Frage von Christine1984 14.01.2013

Gallengangkrebs

  • Hilfreichste Antwort von Karl37 14.01.2013

    Die gute Nachricht ist doch, eine Operation hat stattgefunden. Es lag also noch ein Frühstadium vor und wegen der Gefahr der Fernmetastasierung werden benachbarte Lympfknoten mit entfernt und später histologisch untersucht.

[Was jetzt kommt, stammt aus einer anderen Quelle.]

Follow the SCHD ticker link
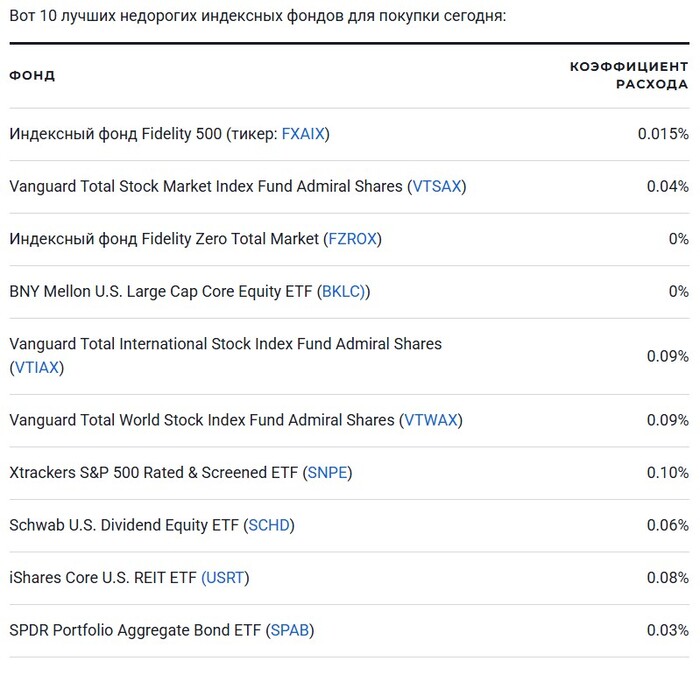Screen dimensions: 700x675 [270, 525]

    Ein inoperabler Gallengangskarcinom hat die Überlebenschance weniger als ein Jahr, deshalb sprach ich von einer guten Nachricht

  • Antwort von Kinshaza 14.01.2013
    1 Mitglied fand diese Antwort hilfreich

    Wenn bei der OP ein sogenannter "Schnellschnitt" gemacht wird, verdächtiges Gewebe wird hauchdünn genschnitten und sofort vom Pathologen unterm Mikroskop untersucht ob Krebszellen vorhanden sind. Zudem werden auch Lumphknoten als Schnellschnitt verwendet, man entfernt solange die Knoten die an den Lymphbahnen sind bis 2 aufeinanderfolgende Knoten frei von Krebszellen sind. Die TNM Einstufung der Krebs erfolgt auch anhang vom Schnellschnitt. TNM = T-Tumor (Haupttumor), N-Nodus (Knoten), M-Metastase(Tochtergeschwür) je höher die Zahl nach dem Buchstaben ist desto schlechter die Prognose Beispiel T1N0M0 ist klar begrenzter gut behandelbarer Einzeltumor ohne Streuung. Während T4N3M1 ist meistens ein Todesurteil.

  • Antwort von urxoo 14.01.2013

    generell werden bei den meisten krebsarten die lyphdrüsen entfernt, damit der krebs nicht weiter streut. da shat zu bedeuten, dass man verhindern will, dass er sich ausbreitet.